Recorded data

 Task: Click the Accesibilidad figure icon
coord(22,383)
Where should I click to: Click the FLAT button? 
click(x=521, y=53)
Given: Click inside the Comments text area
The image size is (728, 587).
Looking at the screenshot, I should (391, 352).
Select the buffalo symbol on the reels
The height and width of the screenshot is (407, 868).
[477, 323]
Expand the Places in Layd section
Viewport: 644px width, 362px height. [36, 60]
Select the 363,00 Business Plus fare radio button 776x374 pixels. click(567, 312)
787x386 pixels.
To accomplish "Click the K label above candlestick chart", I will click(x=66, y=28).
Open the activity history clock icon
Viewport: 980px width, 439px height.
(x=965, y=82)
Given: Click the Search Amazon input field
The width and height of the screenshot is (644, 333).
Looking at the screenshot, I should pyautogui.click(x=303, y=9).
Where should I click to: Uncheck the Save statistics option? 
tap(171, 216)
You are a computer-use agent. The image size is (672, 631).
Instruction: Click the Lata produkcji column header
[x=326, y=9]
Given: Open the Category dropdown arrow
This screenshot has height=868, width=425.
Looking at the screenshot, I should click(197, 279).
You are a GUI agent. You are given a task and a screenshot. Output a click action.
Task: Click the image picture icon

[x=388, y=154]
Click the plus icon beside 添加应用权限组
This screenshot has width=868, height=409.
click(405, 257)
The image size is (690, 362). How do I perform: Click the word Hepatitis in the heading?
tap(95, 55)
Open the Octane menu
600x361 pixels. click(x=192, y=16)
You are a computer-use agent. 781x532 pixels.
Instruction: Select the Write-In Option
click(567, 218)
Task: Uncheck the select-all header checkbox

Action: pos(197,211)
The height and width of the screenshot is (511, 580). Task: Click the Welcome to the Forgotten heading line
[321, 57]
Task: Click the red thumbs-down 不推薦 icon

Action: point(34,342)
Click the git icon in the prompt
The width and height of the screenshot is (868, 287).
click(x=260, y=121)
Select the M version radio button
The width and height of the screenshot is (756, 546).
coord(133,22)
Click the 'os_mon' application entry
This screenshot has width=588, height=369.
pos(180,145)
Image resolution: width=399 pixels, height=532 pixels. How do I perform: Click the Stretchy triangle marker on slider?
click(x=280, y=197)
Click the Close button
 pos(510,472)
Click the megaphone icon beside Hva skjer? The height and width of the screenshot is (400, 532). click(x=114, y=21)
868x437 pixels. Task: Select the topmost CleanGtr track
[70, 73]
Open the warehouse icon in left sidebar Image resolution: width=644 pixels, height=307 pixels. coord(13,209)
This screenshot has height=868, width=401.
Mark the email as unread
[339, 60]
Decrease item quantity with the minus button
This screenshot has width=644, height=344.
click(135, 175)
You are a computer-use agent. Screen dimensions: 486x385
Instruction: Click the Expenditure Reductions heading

▸ **What is being asked**
Going from the line that contains "Click the Close button" to the last line of the records, reproduce every line as written.

▸ **Result of this exercise**
Click the Close button
 pos(510,472)
Click the megaphone icon beside Hva skjer? The height and width of the screenshot is (400, 532). click(x=114, y=21)
868x437 pixels. Task: Select the topmost CleanGtr track
[70, 73]
Open the warehouse icon in left sidebar Image resolution: width=644 pixels, height=307 pixels. coord(13,209)
This screenshot has height=868, width=401.
Mark the email as unread
[339, 60]
Decrease item quantity with the minus button
This screenshot has width=644, height=344.
click(135, 175)
You are a computer-use agent. Screen dimensions: 486x385
Instruction: Click the Expenditure Reductions heading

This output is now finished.